• [Passage shown]
======

Worried about the potential swine flu pandemic? Take vitamin D. Lots of it. After studying vitamin D last year, I took daily supplements of it all winter long. I did not catch cold this winter nor did I get any of the normal winter sinus infections that I usually get once or twice.
Anecdotal? Yes. But I’m going to continue taking vitamin D.
Epidemic Influenza And Vitamin D
Epidemiology and Infection, known as The Journal of Hygiene in Hope-Simpson’s day, recently published our paper. The editor, Professor Norman Noah, knew Dr. Hope-Simpson and helped tremendously with the paper. In the paper, we detailed our theory that vitamin D is Hope-Simpson’s long forgotten “seasonal stimulus.” We proposed that annual fluctuations in vitamin D levels explain the seasonality of influenza. The periodic seasonal fluctuations in 25-hydroxy-vitamin D levels, which cause recurrent and predictable wintertime vitamin D deficiency, predispose human populations to influenza epidemics. We raised the possibility that influenza is a symptom of vitamin D deficiency in the same way that an unusual form of pneumonia (pneumocystis carinii) is a symptom of AIDS. That is, we theorized that George Bernard Shaw was right when he said, “the characteristic microbe of a disease might be a symptom instead of a cause.”

======

• [The data]
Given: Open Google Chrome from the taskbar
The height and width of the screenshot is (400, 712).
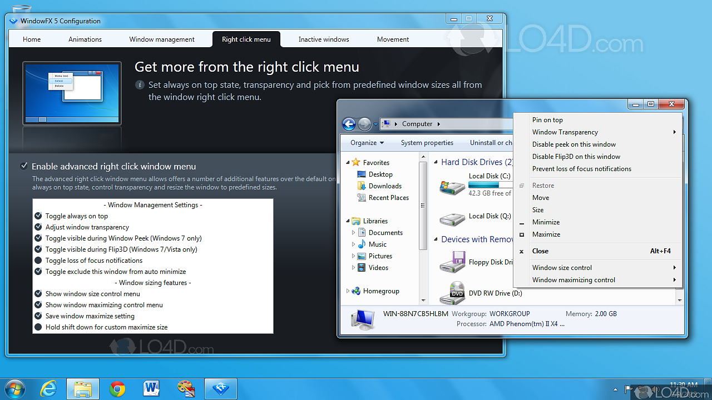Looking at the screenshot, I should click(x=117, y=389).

======

From the passage on vitamin D and influenza, reproduce verbatim the portion starting with "Worried about the" and going on through "once or twice.".

Worried about the potential swine flu pandemic? Take vitamin D. Lots of it. After studying vitamin D last year, I took daily supplements of it all winter long. I did not catch cold this winter nor did I get any of the normal winter sinus infections that I usually get once or twice.